Quoted passage:
══════════

For the 2-fold cross-validation, the average activation had a positive correlation, which had a positive gradient and was shown by, when one variable increased in the test datasets, the other points in the predicted labels dataset also increasing. On the other hand, the average valence had a negative correlation; therefore, when one variable increased in the test datasets, the other variable in the predicted labels dataset were decreasing. However, as can be seen by increasing the k value from 1 to 5, the correlation coefficient for activation increased by 39.92%. On the other hand, for the valence, by increasing the k value from 1 to 5, the correlation coefficient increased by 11.73%.
From both methods of cross-validation, it can be seen that there was better correlation as the coefficient became closer to 1. There was less percentage increment in the 2-fold method; however it had a higher correlation coefficient.

5.2.2. Evaluation of Confusion Matrix of the k-fold Cross-Validation

In comprehension of how well the model performed, it is necessary to examine which frames were correctly and incorrectly predicted. The analysis of the correctly and wrongly predicted instances revealed that most of the models predicted more zeros incorrectly than ones. Furthermore, the final prediction of the model is designed to be reliable for the decisions of predictions. Therefore, if the anticipations were mostly zeros, then the predictions generally leaned to be zeros when most of the votes did not agree with the probability evaluation. In this case, the confusion matrix is an efficient tool to analyze the probability estimation. There is an arrangement for the confusion matrix in two dimensions, which contains four zone classifications. The regression result was used to obtain the confusion matrix.
As can be seen from Table 4, the highest accuracy of the confusion matrix belonged to the 2-fold cross-validation for k = 5 , with an accuracy of 51.28%. On the other hand, it can be seen that the accuracy was also increased by increasing k for the k-NN algorithm.

══════════

Extracted records:
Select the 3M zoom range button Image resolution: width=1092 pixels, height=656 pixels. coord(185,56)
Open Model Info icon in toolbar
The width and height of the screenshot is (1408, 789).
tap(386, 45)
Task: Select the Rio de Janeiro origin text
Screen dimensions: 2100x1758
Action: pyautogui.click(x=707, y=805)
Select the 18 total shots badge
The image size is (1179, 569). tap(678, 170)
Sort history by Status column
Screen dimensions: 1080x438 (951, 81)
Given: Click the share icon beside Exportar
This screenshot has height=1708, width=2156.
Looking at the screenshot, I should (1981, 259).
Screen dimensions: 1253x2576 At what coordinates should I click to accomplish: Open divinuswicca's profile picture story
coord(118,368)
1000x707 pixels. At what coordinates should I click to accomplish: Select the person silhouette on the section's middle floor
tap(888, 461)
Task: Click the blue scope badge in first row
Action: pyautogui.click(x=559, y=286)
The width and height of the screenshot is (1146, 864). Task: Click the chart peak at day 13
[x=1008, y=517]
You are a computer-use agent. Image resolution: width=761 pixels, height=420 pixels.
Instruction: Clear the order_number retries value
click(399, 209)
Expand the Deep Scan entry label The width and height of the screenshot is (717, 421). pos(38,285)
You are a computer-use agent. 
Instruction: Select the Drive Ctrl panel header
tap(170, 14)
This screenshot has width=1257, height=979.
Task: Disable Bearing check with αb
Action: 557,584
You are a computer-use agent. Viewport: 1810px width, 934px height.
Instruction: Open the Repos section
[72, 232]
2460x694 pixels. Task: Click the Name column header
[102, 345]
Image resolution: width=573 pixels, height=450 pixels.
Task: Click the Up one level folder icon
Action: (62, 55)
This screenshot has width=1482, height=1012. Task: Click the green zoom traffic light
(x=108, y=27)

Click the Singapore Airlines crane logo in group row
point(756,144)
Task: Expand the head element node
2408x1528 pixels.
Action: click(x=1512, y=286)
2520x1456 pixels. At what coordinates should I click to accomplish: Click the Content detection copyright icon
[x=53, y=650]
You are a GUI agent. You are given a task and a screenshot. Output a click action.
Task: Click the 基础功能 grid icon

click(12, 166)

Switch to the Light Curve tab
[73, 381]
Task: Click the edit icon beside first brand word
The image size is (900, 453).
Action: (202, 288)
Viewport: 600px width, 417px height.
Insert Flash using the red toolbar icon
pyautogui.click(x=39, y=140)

══════════

The tasks:
• a. In the cross-validation passage, begin at the words "For the 2-fold" and stop after "increased by 11.73%.". Reproduce that span with "valence" changed to "arousal".
• b. According to the cross-validation passage, what was the highest accuracy of the confusion matrix, and which setup achieved it?

Solutions to the tasks:
• a.
For the 2-fold cross-validation, the average activation had a positive correlation, which had a positive gradient and was shown by, when one variable increased in the test datasets, the other points in the predicted labels dataset also increasing. On the other hand, the average arousal had a negative correlation; therefore, when one variable increased in the test datasets, the other variable in the predicted labels dataset were decreasing. However, as can be seen by increasing the k value from 1 to 5, the correlation coefficient for activation increased by 39.92%. On the other hand, for the arousal, by increasing the k value from 1 to 5, the correlation coefficient increased by 11.73%.

• b. The highest accuracy was 51.28%, achieved by the 2-fold cross-validation with k = 5.